[SIGMETRICS] Continuous multi-metric research assessment

From: Stevan Harnad <harnad_at_ecs.soton.ac.uk>
Date: Fri, 16 Nov 2007 14:17:09 +0000

Adminstrative info for SIGMETRICS (for example unsubscribe):
http://web.utk.edu/~gwhitney/sigmetrics.html

On Fri, 16 Nov 2007, Jonathan Adams (Director, Evidence Ltd) wrote:

> Stevan
> Following on from your comments at the end of last week (below) I agree
> that it is possible tentatively to pick out 'over-production' of poor
> quality papers (although I am less optimistic about the comprehensive
> analytical detection of publication abuse you foresee).

Jonathan,

I think you may be greatly underestimating (1) the power of multivariate
(as opposed to univariate) analysis, validation and weighting as well
as (2) the power of open access (i.e., online, public, pervasive,
continuous, and dynamic) metrics.

You get a completely different sense of what is possible, and how, if
you think in terms of:

    (i) individual, isolated metrics, assessed at long intervals under
    closed scrutiny (like the current RAEs)

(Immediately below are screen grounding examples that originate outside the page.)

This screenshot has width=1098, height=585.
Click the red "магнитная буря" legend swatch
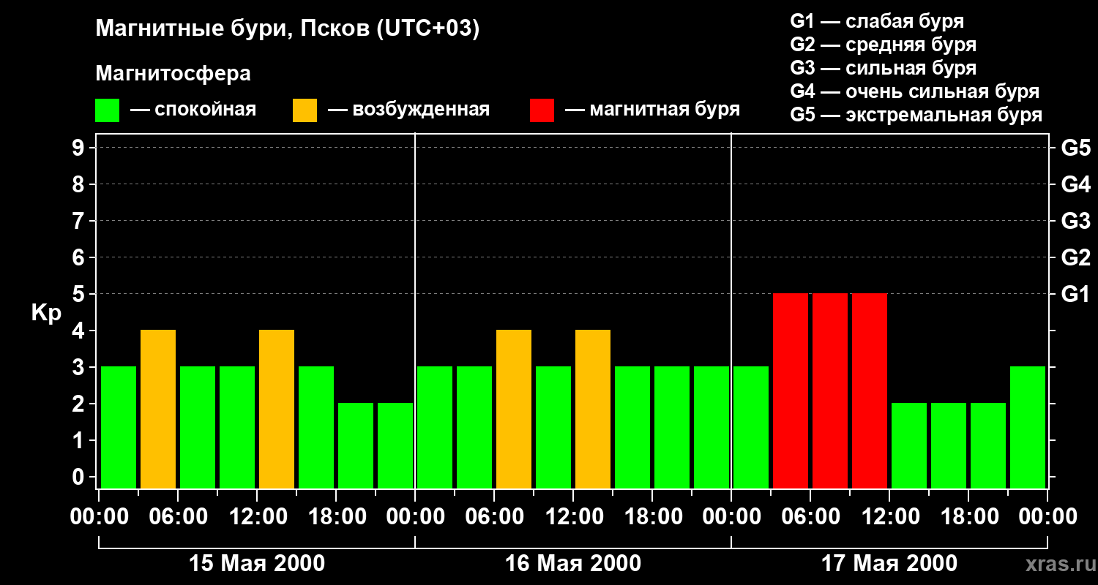click(x=542, y=110)
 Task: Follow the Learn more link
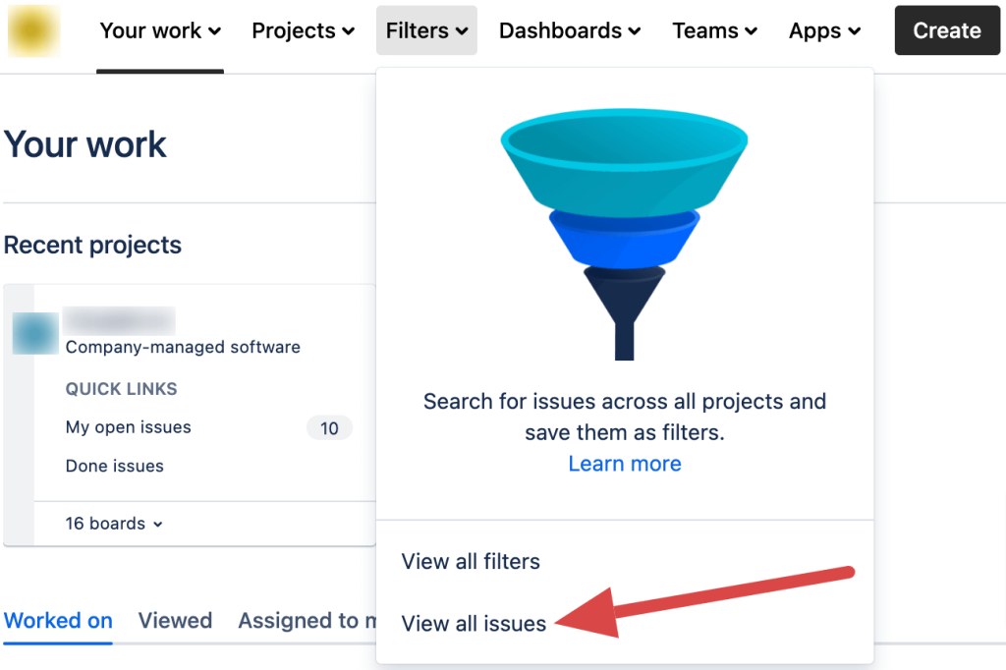[x=625, y=464]
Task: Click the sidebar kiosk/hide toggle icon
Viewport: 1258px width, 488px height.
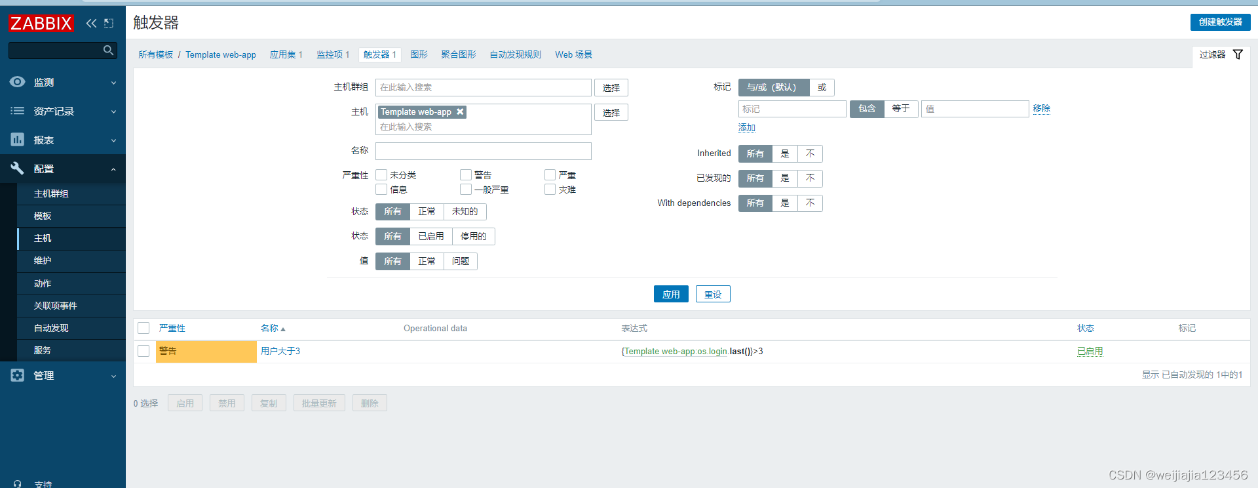Action: 109,24
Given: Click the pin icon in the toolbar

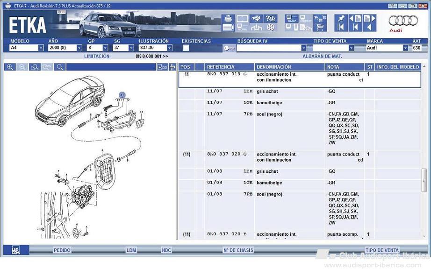Looking at the screenshot, I should (x=340, y=19).
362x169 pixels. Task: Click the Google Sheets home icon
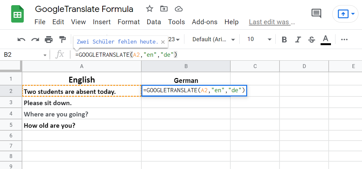(17, 15)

or if you think instead in terms of:

    (ii) a large (possibly growing) battery of candidate metrics,
    assessed jointly and continuously rather than at long intervals,
    with the contribution of each metric to their joint predictive power
    initially validated against existing criteria that have been relied on
    before (such as the RAE panel rankings) and then updated dynamically,
    field by field, by adjusting the weights on each component metric
    -- and always under open scrutiny.

Not only can "overproduction" of lightweight papers be detected and
weighted by simply profiling on the joint relation between (say) the
article count, the article citation count, the journal citation average
("impact factor") and the journal download count -- but so can other
anomalous or abusive profiles be detected, exposed, and penalized
and discouraged through weighting.

> By contrast to over-production, do you think that an assessment system
> that looks at total output would run the risk of suppressing outputs
> that might be predicted to be cited less frequently?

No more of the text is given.